Karnau made numerous contradictory statements about the burnings, including that the lower portions burned away first and that eventually (but at an earlier stated time) they were reduced to skeletons, or rather ashes. (Note: In 1951, Karnau stated that at 18:00 he saw the "distinctive skeleton" of both Hitler and Braun and that at 20:00 he returned and saw "the flakes ... blowing in the wind". In 1953, he recalled that around 17:00 he tried to move the "skeletons", which crumbled upon being touched by his foot. In 1954, he recanted the term "skeletons" and said it was "a pile of ashes [that] disintegrated when touched" and that he did not return (as stated in 1951).) RSD guard Erich Mansfeld testified in 1954 that around 18:00 he and Karnau saw Hitler and Braun's still-burning "charred and shrunken corpses". In 1945, Kempka claimed he had no knowledge of the burnt remains being moved, but in 1953 said he and SS-General Johann Rattenhuber visited the site around 19:30 and saw ashes, with Rattenhuber telling him these would be buried; in 1955 Rattenhuber denied this. Mengershausen claimed in 1945 that he saw two of Hitler's personal guards move the burnt corpses into a bomb crater and level it with soil. In 1956, Mengershausen stated that it was he and SS-Unterscharführer Glanzer who moved the remains (Hitler's corpse largely intact except for the feet), putting them on boards and burying them in a 2 m-deep crater under 1 m of soil, over about 90 minutes.
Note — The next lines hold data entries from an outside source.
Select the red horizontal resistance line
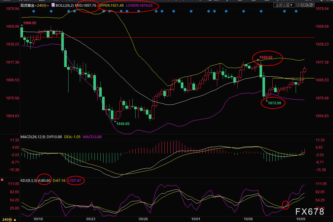333x222 pixels. (x=175, y=38)
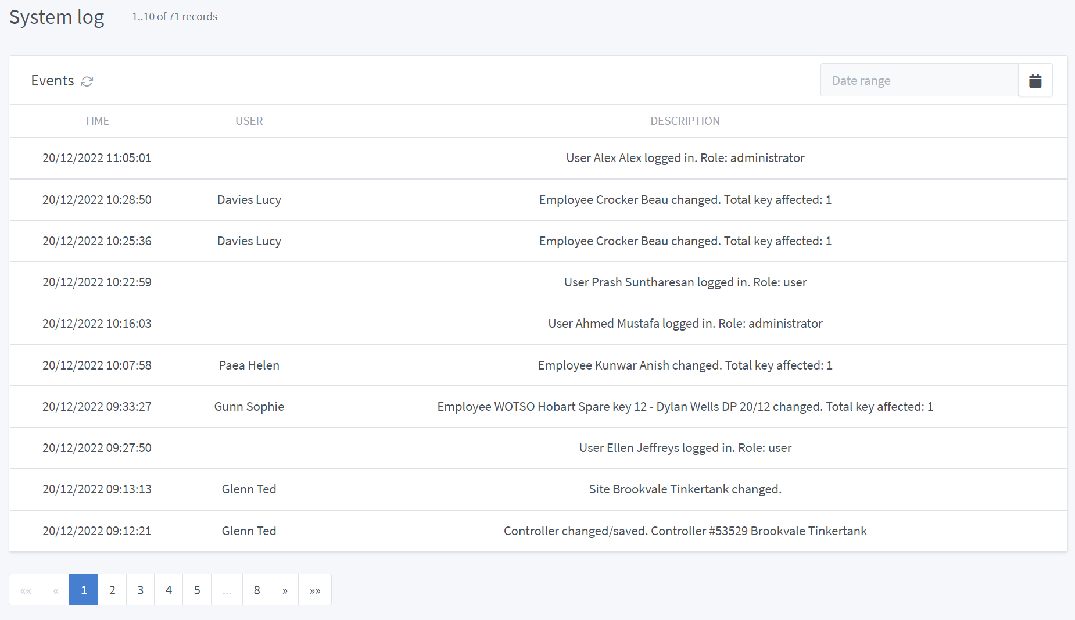
Task: Open the calendar date picker icon
Action: (1035, 81)
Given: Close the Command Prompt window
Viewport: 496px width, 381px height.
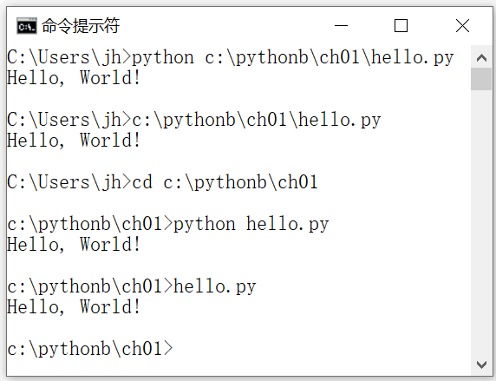Looking at the screenshot, I should point(462,26).
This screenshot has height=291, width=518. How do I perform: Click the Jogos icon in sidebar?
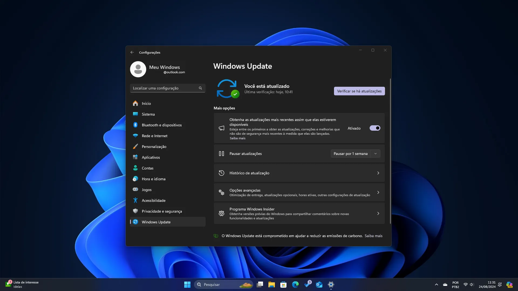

Hitler dental technician Fritz Echtmann asserted that Mengershausen acted on Rattenhuber's orders, despite the latter's denial. Linge, who in 1955 implied that the corpse burned only briefly, stated that Günsche "ordered an SS officer called Hans Reisser to take some men of the Leibstandarte and bury the remains". Günsche testified in 1956 that SS-Hauptsturmführer Ewald Lindloff and Reisser were ordered to complete the task.

=== Further findings ===
In 1945, separate investigations by the Western allies noted a bloodstain on Hitler's bed frame suggesting that blood had trickled there from the mattress, which was missing. (Note: Some damaged mattresses were found in the nearby map room, where some furniture was burned, but no blood was noticed. A British officer surmised that Hitler could have been maimed in bed, with a less bloody death than a point-blank gunshot occurring on the sofa.) In July 1945, Life photojournalist William Vandivert photographed American correspondent Percy Knauth troweling dirt in the crater Hitler and Braun were presumedly buried in (in agreement with Mengershausen and Mansfeld).

Largely owing to Western interviews with eyewitnesses establishing that Hitler had died by gunshot, the NKVD and its successor, the Ministry of Internal Affairs, conducted a second investigation (known as "Operation Myth") from 1945 to 1946. The Soviets concluded that the poison capsules found in the mouths of the corpses wrongly identified as Hitler and Braun had been placed posthumously as part of a deliberate deception, evidently conducted by the Germans. Blood from Hitler's sofa and wall was reportedly matched to his blood type and a partially burnt skull fragment was found with gun damage near the bottom of the right parietal bone. (Note: In 2003, forensic anthropologist Marilyn London argued that internal trauma caused by the gunshot could have facilitated the detachment of the skull fragment. In 2009, DNA and forensic tests indicated that it belonged to a woman less than 40 years old.) Citing these two lines of evidence, the Soviets newly concluded that Hitler died by gunshot. Throughout the investigations, in various efforts to please Stalin, different Soviet departments withheld information from each other, the western Allies, and—at least temporarily—Stalin himself.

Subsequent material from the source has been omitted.